Gonna do this tomorrow. With a couple of large bales of hay and some planks. See animation at the end of this article.

He visualizes walking in, sitting at the head of the table, a topic he wants advice on held in his mind. He asks each of his mentors … and is amazed at what comes back to him from what quantum physicists would call “The Field”.

I have a field! You saw the photo. But I will not visualize a boardroom. I am going to visualize A Tack Room. And my elevator shall be a green lane (possibly muddy). To prepare myself, I shall ensure my wellies are still on my feet and not left behind in the sludge.

I get to the tack room. Standing around chatting and drinking are Geoff Billington (wearing a pink polka-dotted flamenco dress complete with that wimple-type head-thingy thing), Nick Skelton, Roger-Yves Bost, and Louise Morley (phone in hand, showing the others photos of this year’s crop of Super-Foals).

I wasn’t sure how to do this, so researched more about the technique and did it as I was falling asleep.
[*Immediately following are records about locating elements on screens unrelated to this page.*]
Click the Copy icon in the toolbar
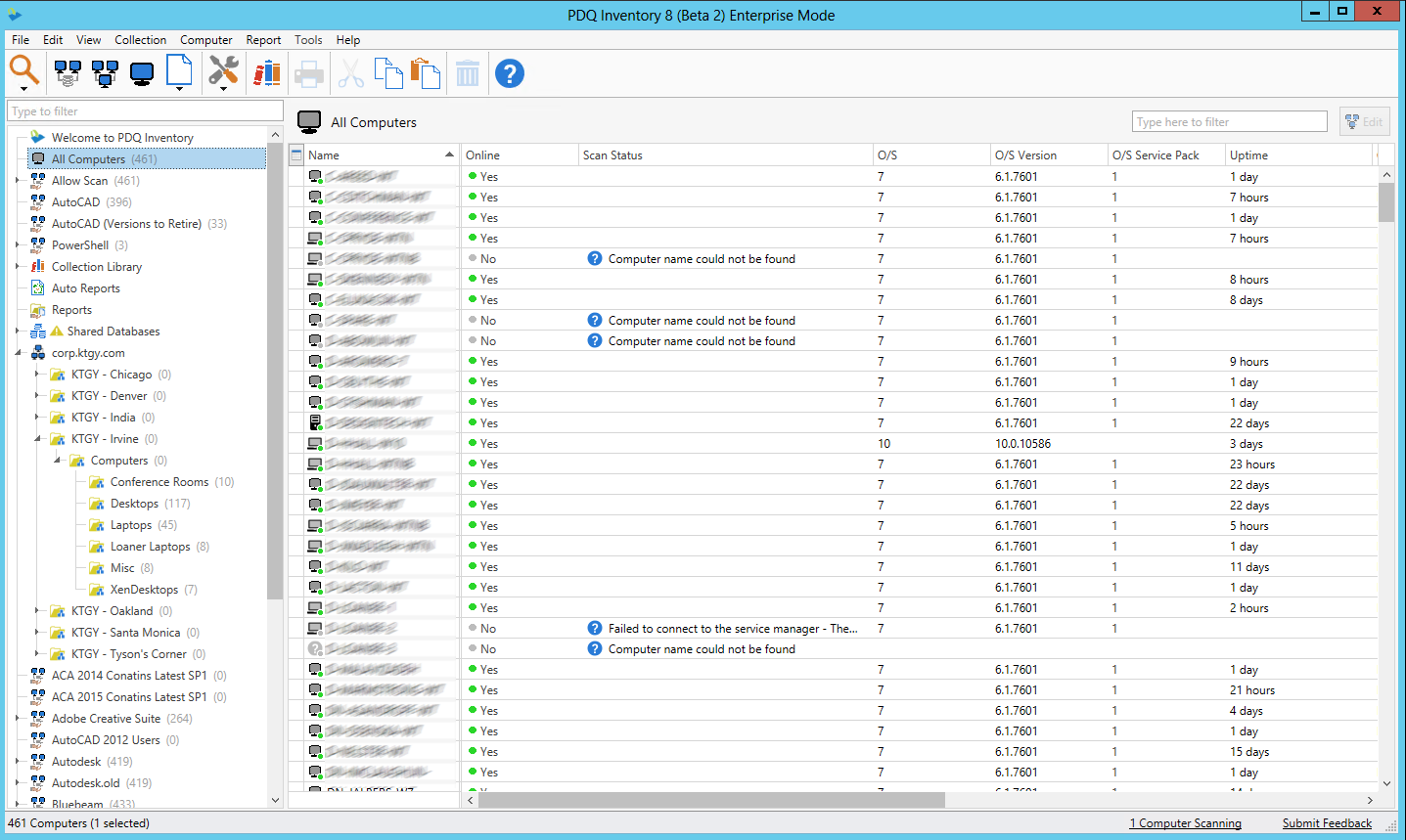 coord(389,71)
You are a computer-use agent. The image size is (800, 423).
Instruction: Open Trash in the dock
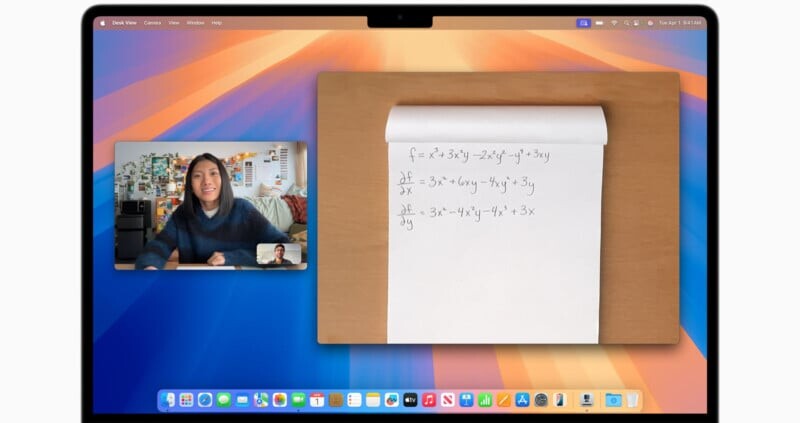click(x=633, y=400)
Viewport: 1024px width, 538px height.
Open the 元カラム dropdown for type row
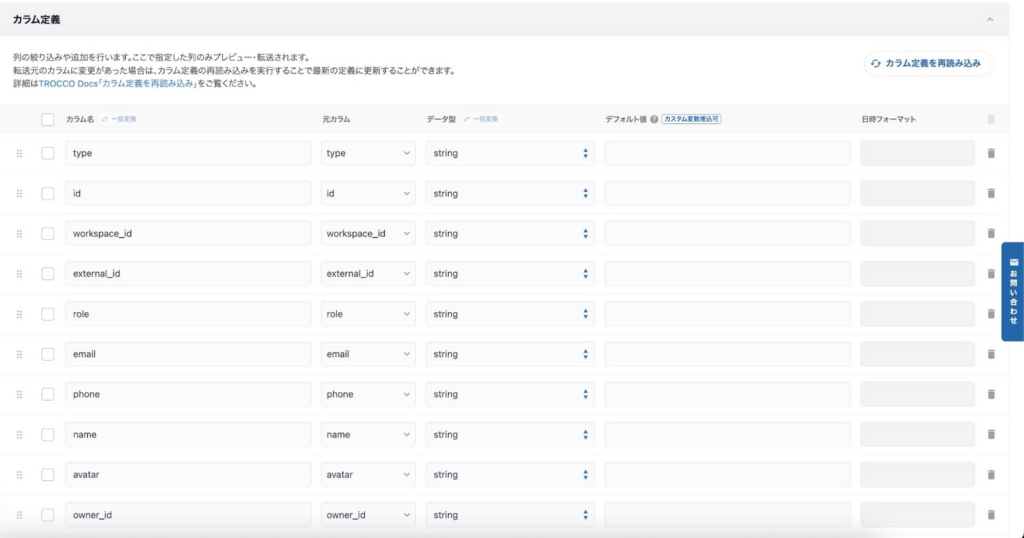(x=368, y=153)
I snuggled up in bed with more cats than are mine and imagined myself walking up the lane again towards the tack room. Several YouTube videos suggested being serious and respectful towards your chosen councillors, so Geoff was no longer cross-dressing.

I politely asked advice on how to maintain training momentum when the weather was as awful as it has been. To sleep perchance to dream …

… lorry after lorry arrived with gravel first, then sand. We fought against the howling gale and slashing rain as we emptied barrow after barrow in heaps about the four sides of the house. It seemed like a never-ending task. Faces stinging and fingers frozen, we battled on long into the night. Dawn came as we were nearing completion. The sand, raked evenly and beautifully despite the torrent, creating a moat-like track around the house which was pretending castle-ness…

Suddenly loud music caused my arm to shoot up towards my phone, causing a big tin box to land on my nose. I sat up in bed and said:

“Oh! You bloody stupid woman! The sand and gravel were for a schooling arena!”